> **WHAT IS REQUIRED**:
Reproduce the entries below verbatim, line for line, with no changes.

> **Entries excerpted from a collection**:
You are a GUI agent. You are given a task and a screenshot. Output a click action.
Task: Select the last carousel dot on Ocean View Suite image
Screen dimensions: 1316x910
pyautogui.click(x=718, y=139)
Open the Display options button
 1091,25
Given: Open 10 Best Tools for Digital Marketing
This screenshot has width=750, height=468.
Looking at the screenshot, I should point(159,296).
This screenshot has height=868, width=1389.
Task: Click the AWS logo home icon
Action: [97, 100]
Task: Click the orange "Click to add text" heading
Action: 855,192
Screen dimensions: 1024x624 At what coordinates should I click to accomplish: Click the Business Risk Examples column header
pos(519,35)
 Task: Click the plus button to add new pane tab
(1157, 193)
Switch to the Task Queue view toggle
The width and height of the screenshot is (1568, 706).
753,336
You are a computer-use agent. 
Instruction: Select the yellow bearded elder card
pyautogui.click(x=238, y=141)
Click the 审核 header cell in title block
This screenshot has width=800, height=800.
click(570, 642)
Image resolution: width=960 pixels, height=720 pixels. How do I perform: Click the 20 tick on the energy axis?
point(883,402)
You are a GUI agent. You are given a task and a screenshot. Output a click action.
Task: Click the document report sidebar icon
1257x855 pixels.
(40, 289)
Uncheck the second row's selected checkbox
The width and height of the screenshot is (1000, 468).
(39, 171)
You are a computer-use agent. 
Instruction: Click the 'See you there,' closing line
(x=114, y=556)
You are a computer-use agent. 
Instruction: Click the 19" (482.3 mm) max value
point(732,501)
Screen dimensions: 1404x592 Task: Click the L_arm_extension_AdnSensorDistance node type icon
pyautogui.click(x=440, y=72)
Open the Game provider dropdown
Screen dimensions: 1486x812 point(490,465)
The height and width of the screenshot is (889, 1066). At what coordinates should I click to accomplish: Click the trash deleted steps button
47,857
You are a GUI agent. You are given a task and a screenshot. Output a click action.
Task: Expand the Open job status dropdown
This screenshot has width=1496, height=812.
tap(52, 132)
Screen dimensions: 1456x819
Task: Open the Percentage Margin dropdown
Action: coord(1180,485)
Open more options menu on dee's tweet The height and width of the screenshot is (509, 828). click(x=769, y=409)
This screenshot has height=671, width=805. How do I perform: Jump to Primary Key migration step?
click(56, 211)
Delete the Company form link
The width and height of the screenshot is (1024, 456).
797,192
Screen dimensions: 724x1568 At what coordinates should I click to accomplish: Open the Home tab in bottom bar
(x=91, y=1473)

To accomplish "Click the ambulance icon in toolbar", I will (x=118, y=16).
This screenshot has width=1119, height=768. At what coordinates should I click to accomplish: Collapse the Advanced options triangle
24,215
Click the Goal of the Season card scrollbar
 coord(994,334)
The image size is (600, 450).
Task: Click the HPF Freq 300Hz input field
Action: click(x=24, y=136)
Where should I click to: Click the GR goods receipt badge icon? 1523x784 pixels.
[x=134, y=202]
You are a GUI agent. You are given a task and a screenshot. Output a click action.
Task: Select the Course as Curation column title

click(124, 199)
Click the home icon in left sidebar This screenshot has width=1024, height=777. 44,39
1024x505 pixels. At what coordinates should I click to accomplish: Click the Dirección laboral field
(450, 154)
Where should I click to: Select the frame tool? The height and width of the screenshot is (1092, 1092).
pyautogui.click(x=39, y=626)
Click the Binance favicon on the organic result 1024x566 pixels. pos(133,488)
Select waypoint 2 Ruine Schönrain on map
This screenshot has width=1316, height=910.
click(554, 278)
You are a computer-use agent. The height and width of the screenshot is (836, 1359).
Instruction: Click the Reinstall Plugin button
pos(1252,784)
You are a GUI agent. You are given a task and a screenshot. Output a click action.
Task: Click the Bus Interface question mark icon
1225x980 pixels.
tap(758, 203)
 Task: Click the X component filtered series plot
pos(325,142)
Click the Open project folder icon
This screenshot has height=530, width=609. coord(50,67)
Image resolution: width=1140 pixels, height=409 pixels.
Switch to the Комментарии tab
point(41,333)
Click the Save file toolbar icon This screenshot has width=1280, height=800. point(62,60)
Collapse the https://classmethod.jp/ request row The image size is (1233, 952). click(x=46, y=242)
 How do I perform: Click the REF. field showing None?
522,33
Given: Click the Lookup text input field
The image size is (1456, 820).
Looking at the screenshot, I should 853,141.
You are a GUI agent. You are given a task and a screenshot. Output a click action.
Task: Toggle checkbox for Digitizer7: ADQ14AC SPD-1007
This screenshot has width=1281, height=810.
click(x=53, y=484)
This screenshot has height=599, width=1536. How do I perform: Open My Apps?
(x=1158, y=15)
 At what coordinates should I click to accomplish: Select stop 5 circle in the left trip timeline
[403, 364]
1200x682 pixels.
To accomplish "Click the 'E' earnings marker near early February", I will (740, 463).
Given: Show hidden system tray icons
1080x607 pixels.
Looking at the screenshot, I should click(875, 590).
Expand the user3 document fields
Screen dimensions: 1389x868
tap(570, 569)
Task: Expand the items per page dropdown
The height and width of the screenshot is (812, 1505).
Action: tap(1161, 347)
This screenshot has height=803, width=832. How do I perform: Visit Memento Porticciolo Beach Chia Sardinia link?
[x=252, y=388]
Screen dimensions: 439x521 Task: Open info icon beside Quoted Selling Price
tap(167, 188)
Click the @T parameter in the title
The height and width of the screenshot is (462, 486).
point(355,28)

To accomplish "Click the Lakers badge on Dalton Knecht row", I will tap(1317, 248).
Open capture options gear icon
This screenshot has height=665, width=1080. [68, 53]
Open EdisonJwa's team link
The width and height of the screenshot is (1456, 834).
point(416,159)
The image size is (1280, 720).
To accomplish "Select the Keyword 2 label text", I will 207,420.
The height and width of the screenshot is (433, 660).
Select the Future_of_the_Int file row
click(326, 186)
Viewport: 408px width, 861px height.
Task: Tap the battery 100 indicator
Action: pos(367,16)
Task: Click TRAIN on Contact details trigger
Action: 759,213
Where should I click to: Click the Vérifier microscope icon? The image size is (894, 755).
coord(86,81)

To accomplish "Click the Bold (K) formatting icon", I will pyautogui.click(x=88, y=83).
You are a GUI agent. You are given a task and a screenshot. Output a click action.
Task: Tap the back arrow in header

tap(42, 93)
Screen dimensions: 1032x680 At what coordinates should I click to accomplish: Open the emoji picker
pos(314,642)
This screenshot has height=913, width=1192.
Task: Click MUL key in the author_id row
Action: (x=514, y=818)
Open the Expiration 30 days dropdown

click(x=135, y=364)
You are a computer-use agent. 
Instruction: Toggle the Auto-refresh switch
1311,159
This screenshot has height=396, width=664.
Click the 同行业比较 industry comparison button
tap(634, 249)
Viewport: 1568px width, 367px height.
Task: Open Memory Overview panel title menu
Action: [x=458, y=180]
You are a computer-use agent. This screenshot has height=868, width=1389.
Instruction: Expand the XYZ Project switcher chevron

> **OUTPUT FOR THIS TASK**:
You are a GUI agent. You are given a task and a screenshot. Output a click action.
Task: Select the last carousel dot on Ocean View Suite image
Screen dimensions: 1316x910
pyautogui.click(x=718, y=139)
Open the Display options button
 1091,25
Given: Open 10 Best Tools for Digital Marketing
This screenshot has width=750, height=468.
Looking at the screenshot, I should point(159,296).
This screenshot has height=868, width=1389.
Task: Click the AWS logo home icon
Action: [97, 100]
Task: Click the orange "Click to add text" heading
Action: 855,192
Screen dimensions: 1024x624 At what coordinates should I click to accomplish: Click the Business Risk Examples column header
pos(519,35)
 Task: Click the plus button to add new pane tab
(1157, 193)
Switch to the Task Queue view toggle
The width and height of the screenshot is (1568, 706).
753,336
You are a computer-use agent. 
Instruction: Select the yellow bearded elder card
pyautogui.click(x=238, y=141)
Click the 审核 header cell in title block
This screenshot has width=800, height=800.
click(570, 642)
Image resolution: width=960 pixels, height=720 pixels. How do I perform: Click the 20 tick on the energy axis?
point(883,402)
You are a GUI agent. You are given a task and a screenshot. Output a click action.
Task: Click the document report sidebar icon
1257x855 pixels.
(40, 289)
Uncheck the second row's selected checkbox
The width and height of the screenshot is (1000, 468).
(39, 171)
You are a computer-use agent. 
Instruction: Click the 'See you there,' closing line
(x=114, y=556)
You are a computer-use agent. 
Instruction: Click the 19" (482.3 mm) max value
point(732,501)
Screen dimensions: 1404x592 Task: Click the L_arm_extension_AdnSensorDistance node type icon
pyautogui.click(x=440, y=72)
Open the Game provider dropdown
Screen dimensions: 1486x812 point(490,465)
The height and width of the screenshot is (889, 1066). At what coordinates should I click to accomplish: Click the trash deleted steps button
47,857
You are a GUI agent. You are given a task and a screenshot. Output a click action.
Task: Expand the Open job status dropdown
This screenshot has width=1496, height=812.
tap(52, 132)
Screen dimensions: 1456x819
Task: Open the Percentage Margin dropdown
Action: coord(1180,485)
Open more options menu on dee's tweet The height and width of the screenshot is (509, 828). click(x=769, y=409)
This screenshot has height=671, width=805. How do I perform: Jump to Primary Key migration step?
click(56, 211)
Delete the Company form link
The width and height of the screenshot is (1024, 456).
797,192
Screen dimensions: 724x1568 At what coordinates should I click to accomplish: Open the Home tab in bottom bar
(x=91, y=1473)

To accomplish "Click the ambulance icon in toolbar", I will (x=118, y=16).
This screenshot has width=1119, height=768. At what coordinates should I click to accomplish: Collapse the Advanced options triangle
24,215
Click the Goal of the Season card scrollbar
 coord(994,334)
The image size is (600, 450).
Task: Click the HPF Freq 300Hz input field
Action: click(x=24, y=136)
Where should I click to: Click the GR goods receipt badge icon? 1523x784 pixels.
[x=134, y=202]
You are a GUI agent. You are given a task and a screenshot. Output a click action.
Task: Select the Course as Curation column title

click(124, 199)
Click the home icon in left sidebar This screenshot has width=1024, height=777. 44,39
1024x505 pixels. At what coordinates should I click to accomplish: Click the Dirección laboral field
(450, 154)
Where should I click to: Select the frame tool? The height and width of the screenshot is (1092, 1092).
pyautogui.click(x=39, y=626)
Click the Binance favicon on the organic result 1024x566 pixels. pos(133,488)
Select waypoint 2 Ruine Schönrain on map
This screenshot has width=1316, height=910.
click(554, 278)
You are a computer-use agent. The height and width of the screenshot is (836, 1359).
Instruction: Click the Reinstall Plugin button
pos(1252,784)
You are a GUI agent. You are given a task and a screenshot. Output a click action.
Task: Click the Bus Interface question mark icon
1225x980 pixels.
tap(758, 203)
 Task: Click the X component filtered series plot
pos(325,142)
Click the Open project folder icon
This screenshot has height=530, width=609. coord(50,67)
Image resolution: width=1140 pixels, height=409 pixels.
Switch to the Комментарии tab
point(41,333)
Click the Save file toolbar icon This screenshot has width=1280, height=800. point(62,60)
Collapse the https://classmethod.jp/ request row The image size is (1233, 952). click(x=46, y=242)
 How do I perform: Click the REF. field showing None?
522,33
Given: Click the Lookup text input field
The image size is (1456, 820).
Looking at the screenshot, I should 853,141.
You are a GUI agent. You are given a task and a screenshot. Output a click action.
Task: Toggle checkbox for Digitizer7: ADQ14AC SPD-1007
This screenshot has width=1281, height=810.
click(x=53, y=484)
This screenshot has height=599, width=1536. How do I perform: Open My Apps?
(x=1158, y=15)
 At what coordinates should I click to accomplish: Select stop 5 circle in the left trip timeline
[403, 364]
1200x682 pixels.
To accomplish "Click the 'E' earnings marker near early February", I will (740, 463).
Given: Show hidden system tray icons
1080x607 pixels.
Looking at the screenshot, I should click(875, 590).
Expand the user3 document fields
Screen dimensions: 1389x868
tap(570, 569)
Task: Expand the items per page dropdown
The height and width of the screenshot is (812, 1505).
Action: tap(1161, 347)
This screenshot has height=803, width=832. How do I perform: Visit Memento Porticciolo Beach Chia Sardinia link?
[x=252, y=388]
Screen dimensions: 439x521 Task: Open info icon beside Quoted Selling Price
tap(167, 188)
Click the @T parameter in the title
The height and width of the screenshot is (462, 486).
point(355,28)

To accomplish "Click the Lakers badge on Dalton Knecht row", I will tap(1317, 248).
Open capture options gear icon
This screenshot has height=665, width=1080. [68, 53]
Open EdisonJwa's team link
The width and height of the screenshot is (1456, 834).
point(416,159)
The image size is (1280, 720).
To accomplish "Select the Keyword 2 label text", I will 207,420.
The height and width of the screenshot is (433, 660).
Select the Future_of_the_Int file row
click(326, 186)
Viewport: 408px width, 861px height.
Task: Tap the battery 100 indicator
Action: pos(367,16)
Task: Click TRAIN on Contact details trigger
Action: 759,213
Where should I click to: Click the Vérifier microscope icon? The image size is (894, 755).
coord(86,81)

To accomplish "Click the Bold (K) formatting icon", I will pyautogui.click(x=88, y=83).
You are a GUI agent. You are given a task and a screenshot. Output a click action.
Task: Tap the back arrow in header

tap(42, 93)
Screen dimensions: 1032x680 At what coordinates should I click to accomplish: Open the emoji picker
pos(314,642)
This screenshot has height=913, width=1192.
Task: Click MUL key in the author_id row
Action: (x=514, y=818)
Open the Expiration 30 days dropdown

click(x=135, y=364)
You are a computer-use agent. 
Instruction: Toggle the Auto-refresh switch
1311,159
This screenshot has height=396, width=664.
Click the 同行业比较 industry comparison button
tap(634, 249)
Viewport: 1568px width, 367px height.
Task: Open Memory Overview panel title menu
Action: [x=458, y=180]
You are a computer-use agent. This screenshot has height=868, width=1389.
Instruction: Expand the XYZ Project switcher chevron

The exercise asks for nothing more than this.